Authentic German Rouladen Recipe
Introduction
Authentic German Rouladen is a classic comfort dish featuring tender beef rolls filled with bacon, pickles, and onions, simmered in a rich, flavorful gravy. Perfect for a cozy dinner, this recipe brings traditional German flavors right to your kitchen.

Ingredients
- 8 slices top round beef, about 4×6 inches in size and 1/4 inch thick
- 1/3 cup German yellow mustard
- 8 slices bacon
- 8 medium German pickles, sliced lengthwise
- 1 medium yellow onion, chopped
- Salt and freshly ground black pepper
- 1 tablespoon butter
- 1 tablespoon cooking oil (avocado oil recommended)
- 1 medium yellow onion, chopped
- 1 clove garlic, minced
- 1 small leek, chopped, rinsed and drained
- 1 large carrot, chopped
- 1 large celery stalk, chopped
- 1 cup dry red wine
- 2 cups strong beef broth
- 1 tablespoon tomato paste
- 1 bay leaf
- 1 teaspoon sugar
- 1/2 teaspoon salt
- 1/4 teaspoon freshly ground black pepper
- 4 tablespoons chilled butter
- Cornstarch or flour dissolved in a little water for thickening
Instructions
- Step 1: Lay the beef slices out on a work surface. Spread about 2 teaspoons of mustard on each slice and sprinkle with salt and freshly ground black pepper. Place a strip of bacon along the length of each beef slice. Add sliced pickles and chopped onions on top. Roll up the beef tightly, tucking in the sides, and secure with toothpicks or cooking twine.

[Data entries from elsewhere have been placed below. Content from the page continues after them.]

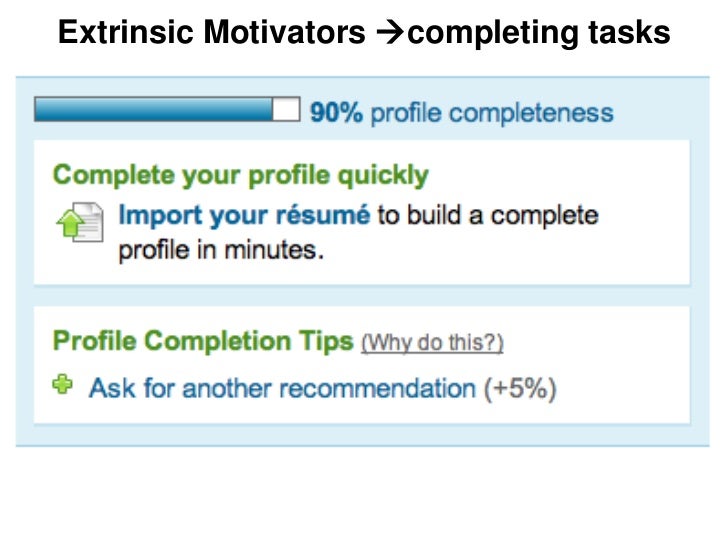Click the Profile Completion Tips heading
The width and height of the screenshot is (728, 546).
tap(203, 341)
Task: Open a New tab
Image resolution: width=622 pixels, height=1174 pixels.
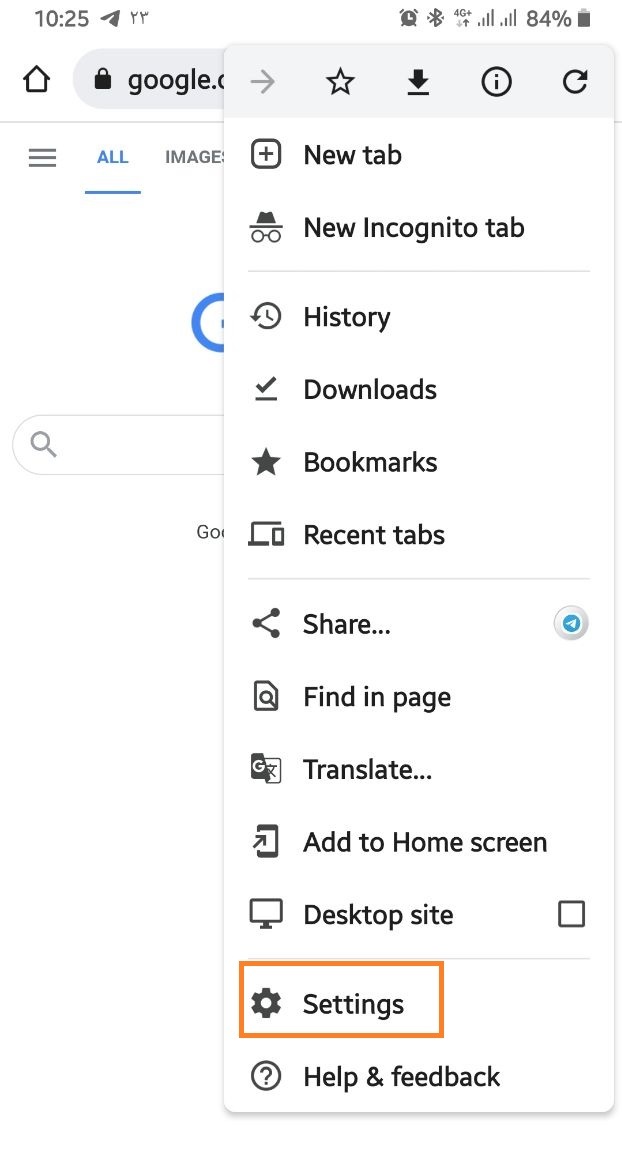Action: (352, 155)
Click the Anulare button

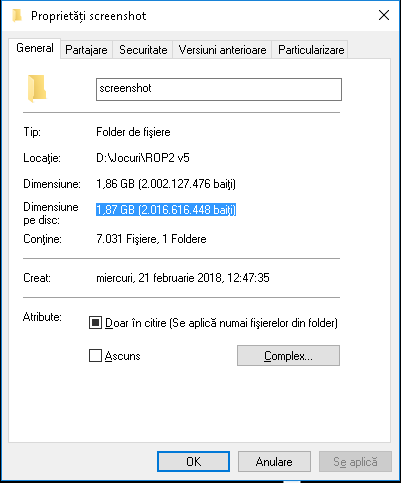pyautogui.click(x=274, y=462)
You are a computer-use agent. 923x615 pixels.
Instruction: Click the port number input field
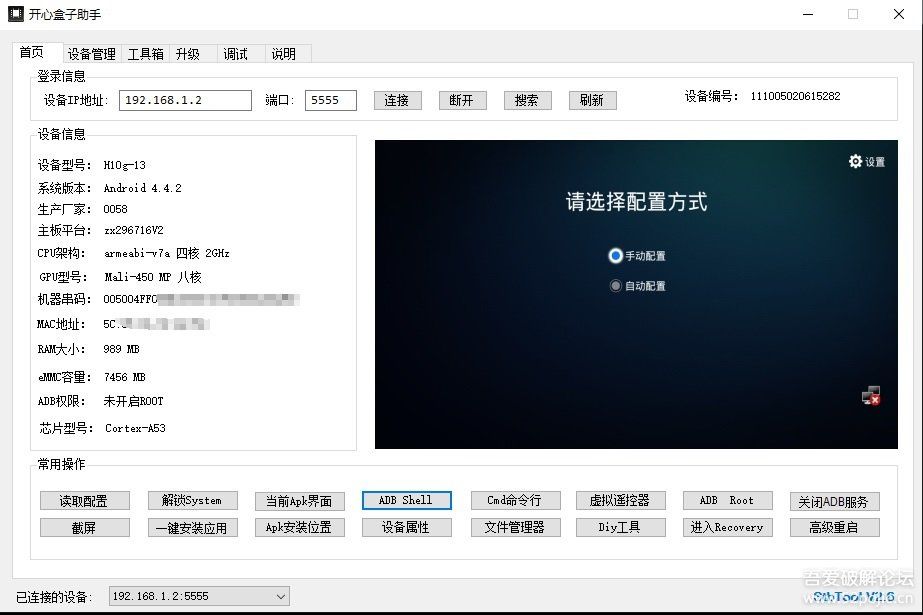point(336,101)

- Step 2: Heat butter and oil in a heavy Dutch oven or oven-safe pot. Brown the rouladen on all sides until richly colored, then set aside on a plate.
- Step 3: Keep the browned bits in the pot. Add chopped onions and a little more butter or oil if needed. Cook onions until soft and translucent, about 5 minutes. Add garlic and cook for 1 minute. Stir in leek, carrot, and celery; cook 5 more minutes. Pour in red wine, bring to a rapid boil for 1 minute, then reduce heat and simmer 2-3 minutes. Add beef broth, tomato paste, bay leaf, sugar, salt, and pepper.

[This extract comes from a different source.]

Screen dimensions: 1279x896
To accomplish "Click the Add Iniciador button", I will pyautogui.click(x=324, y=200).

- Step 4: Nestle the rouladen into the pot. Cover and cook on the stovetop over low heat for about 90 minutes until fork tender, or transfer the oven-safe pot to a preheated 325°F oven and cook for the same amount of time for even cooking.
- Step 5: Remove the rouladen and set aside. Strain the cooking liquid and vegetables, reserving the liquid. You can enjoy the vegetables on the side or puree them into the gravy. Return the strained liquid to the pot and simmer. Thicken the gravy with cornstarch or flour slurry, whisking constantly. For a creamy sauce, add a few tablespoons of heavy cream. Whisk in chilled butter until melted and incorporated. Adjust seasoning with salt, pepper, and mustard. Return rouladen (after removing toothpicks or twine) to the gravy and heat through.

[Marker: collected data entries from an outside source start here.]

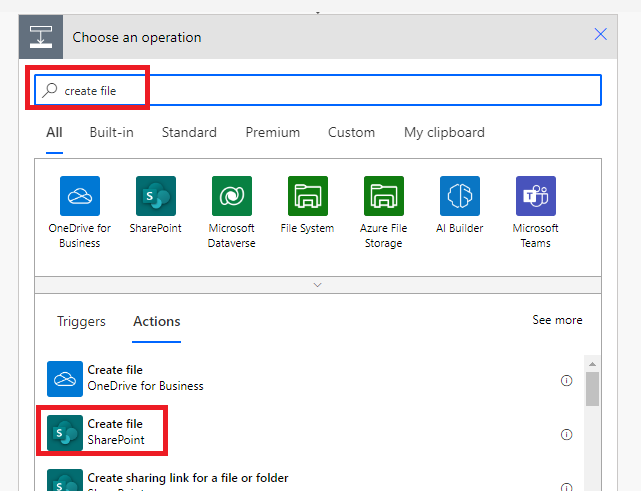Click the See more link
The height and width of the screenshot is (491, 641).
[x=557, y=320]
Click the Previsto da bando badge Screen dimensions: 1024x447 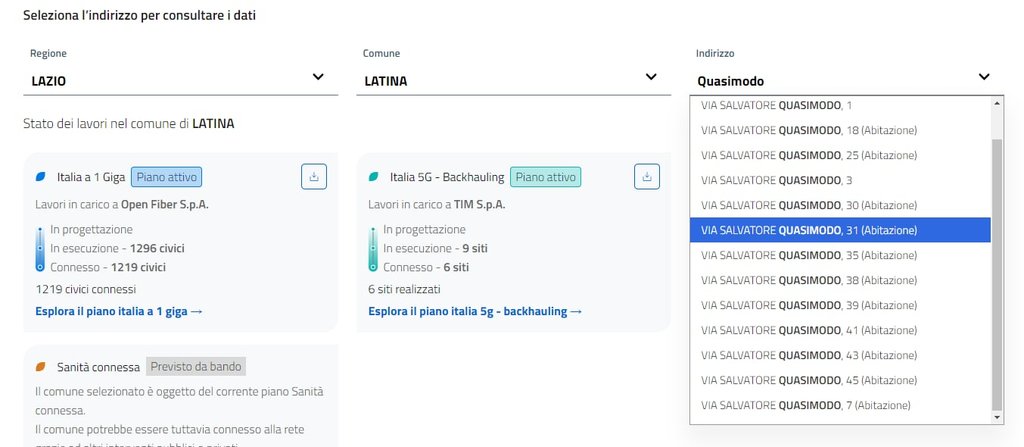196,367
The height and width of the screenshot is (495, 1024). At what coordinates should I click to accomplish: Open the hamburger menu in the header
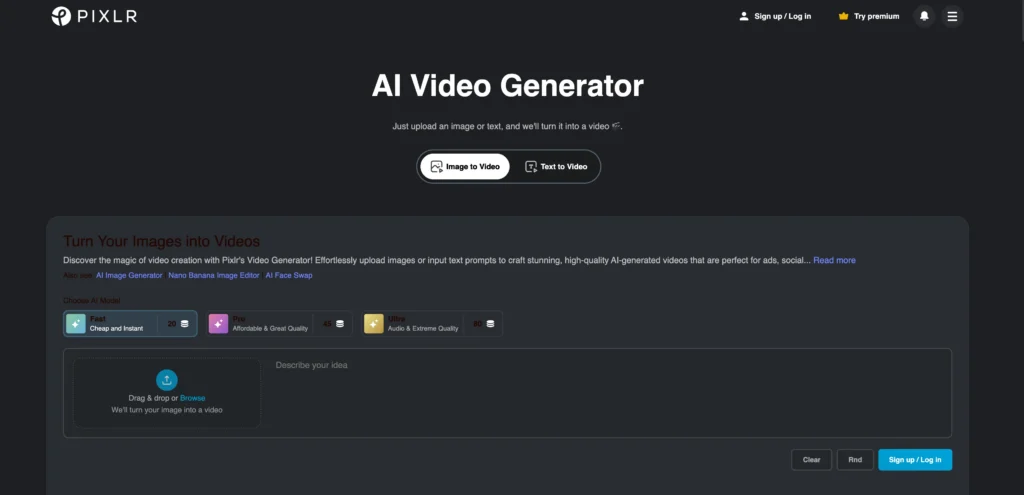[x=952, y=16]
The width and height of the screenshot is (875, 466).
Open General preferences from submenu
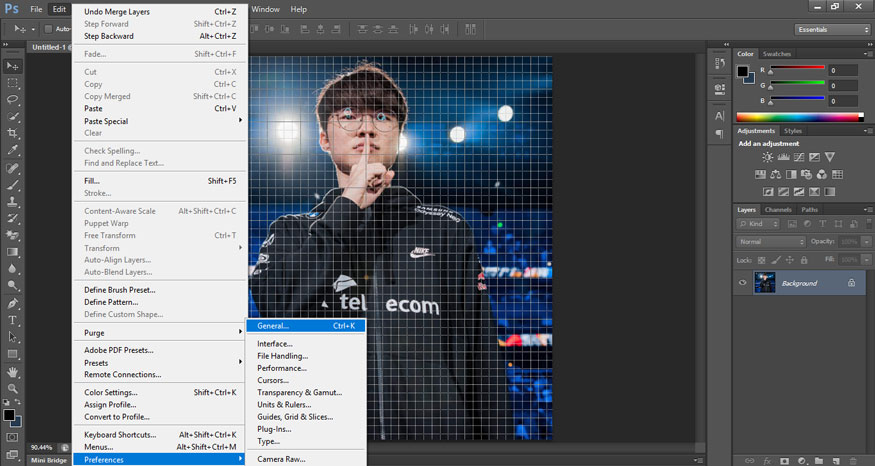[x=273, y=325]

- Step 6: Serve rouladen and gravy with traditional sides like homemade Rotkohl, Spätzle, Semmelknödel, Kartoffelknödel, or boiled potatoes.
Tips & Variations
- Use avocado oil or another high-heat oil for browning to avoid burning the fat.
- For easier rolling, chill the beef slices briefly before assembling.
- Add more mustard to the gravy for extra tang and depth.
- Try adding a splash of heavy cream to the gravy for a richer, creamier texture.
- If you prefer less tangy pickles, soak the slices in cold water briefly before using.
Storage
Store leftover rouladen and gravy in an airtight container in the refrigerator for up to 3 days. Reheat gently on the stovetop over low heat to avoid drying out the beef. For longer storage, rouladen freezes well for up to 2 months; thaw overnight in the refrigerator before reheating.
How to Serve
Serve this delicious recipe with your favorite sides.
FAQs
Can I use a different cut of beef?
Yes, top round is traditional and tender when cooked slowly, but you can also use bottom round or flank steak. Just ensure the slices are thin for easy rolling.
Is it necessary to brown the rouladen before cooking?
Browning is important as it adds deep flavor to both the meat and the gravy by creating fond in the pan, which enriches the sauce.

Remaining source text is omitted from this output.